Heavy costs for non-compliance
Companies that fail to meet the targets by the deadline will be fined Dh72,000 in January, or Dh6,000 a month for every month in 2022. The fine shall be increased by Dh1,000 on an annual basis.
There will be an administrative fine on the company found falsifying Emiratisation employment records - not less than Dh20,000 and not more than Dh100,000 for each Emirati employee. Financial support to be ceased and returned by employee found in violation.
If the candidate benefiting from NAFIS is not employed after being issued a work permit and the company benefits from the NAFIS scheme, an administrative fine of Dh20,000 for each Emirati employee, as well as the suspension of benefits, and a refund of the amounts disbursed to the company, will be applicable.
If the employee benefiting from NAFIS shows non-commitment towards work, an administrative fine of Dh20,000 for each Emirati employee, as well as the suspension of benefits, and a refund of the amounts disbursed to the company, will be applicable.
If the employee benefitting from NAFIS does not come to work and the company does not inform NAFIS about it, an administrative fine of Dh20,000 for each Emirati employee, as well as the suspension of benefits, and a refund of the amounts disbursed to the company, will be enforced.

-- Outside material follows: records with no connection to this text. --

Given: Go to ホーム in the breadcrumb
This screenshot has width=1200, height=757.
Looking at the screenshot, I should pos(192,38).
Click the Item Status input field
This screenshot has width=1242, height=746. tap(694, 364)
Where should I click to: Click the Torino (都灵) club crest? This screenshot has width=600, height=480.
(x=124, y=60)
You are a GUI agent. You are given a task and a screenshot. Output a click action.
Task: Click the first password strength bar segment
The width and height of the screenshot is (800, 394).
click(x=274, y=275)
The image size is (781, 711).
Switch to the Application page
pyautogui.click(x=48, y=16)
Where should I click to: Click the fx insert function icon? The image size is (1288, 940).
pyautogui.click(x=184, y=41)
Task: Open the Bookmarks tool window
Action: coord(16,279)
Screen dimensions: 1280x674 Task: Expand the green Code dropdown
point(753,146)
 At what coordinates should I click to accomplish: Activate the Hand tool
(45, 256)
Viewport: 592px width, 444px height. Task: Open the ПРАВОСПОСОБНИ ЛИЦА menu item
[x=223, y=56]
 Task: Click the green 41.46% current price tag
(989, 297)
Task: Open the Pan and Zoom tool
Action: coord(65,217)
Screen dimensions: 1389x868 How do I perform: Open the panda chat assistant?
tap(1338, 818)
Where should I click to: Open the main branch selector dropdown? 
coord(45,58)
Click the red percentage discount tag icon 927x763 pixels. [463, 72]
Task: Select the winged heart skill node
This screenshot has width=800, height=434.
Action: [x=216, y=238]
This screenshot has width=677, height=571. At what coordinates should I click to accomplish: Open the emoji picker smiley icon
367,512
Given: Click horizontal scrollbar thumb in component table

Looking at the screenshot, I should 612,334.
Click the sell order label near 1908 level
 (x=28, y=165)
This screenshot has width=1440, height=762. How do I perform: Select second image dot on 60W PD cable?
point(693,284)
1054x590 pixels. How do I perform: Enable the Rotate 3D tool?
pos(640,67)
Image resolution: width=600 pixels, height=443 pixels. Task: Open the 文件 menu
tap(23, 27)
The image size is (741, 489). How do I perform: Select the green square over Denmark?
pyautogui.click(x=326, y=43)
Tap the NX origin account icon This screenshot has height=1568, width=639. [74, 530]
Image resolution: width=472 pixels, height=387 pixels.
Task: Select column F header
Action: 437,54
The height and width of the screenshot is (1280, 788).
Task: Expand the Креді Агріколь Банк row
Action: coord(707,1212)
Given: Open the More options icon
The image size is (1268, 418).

If the company fails to inform NAFIS of any change in the employee’s benefits without an excuse accepted by NAFIS, an administrative fine of Dh20,000 for each case will be applied, the employee’s financial support will be frozen and he/she will be asked to return it.
Companies submitting incorrect documents or data to obtain NAFIS benefits or to circumvent Emiratisation will be fined not less than Dh20,000 and not more than Dh100,000 for each Emirati employee. Financial support to be ceased and must be returned by the employee violating the rules.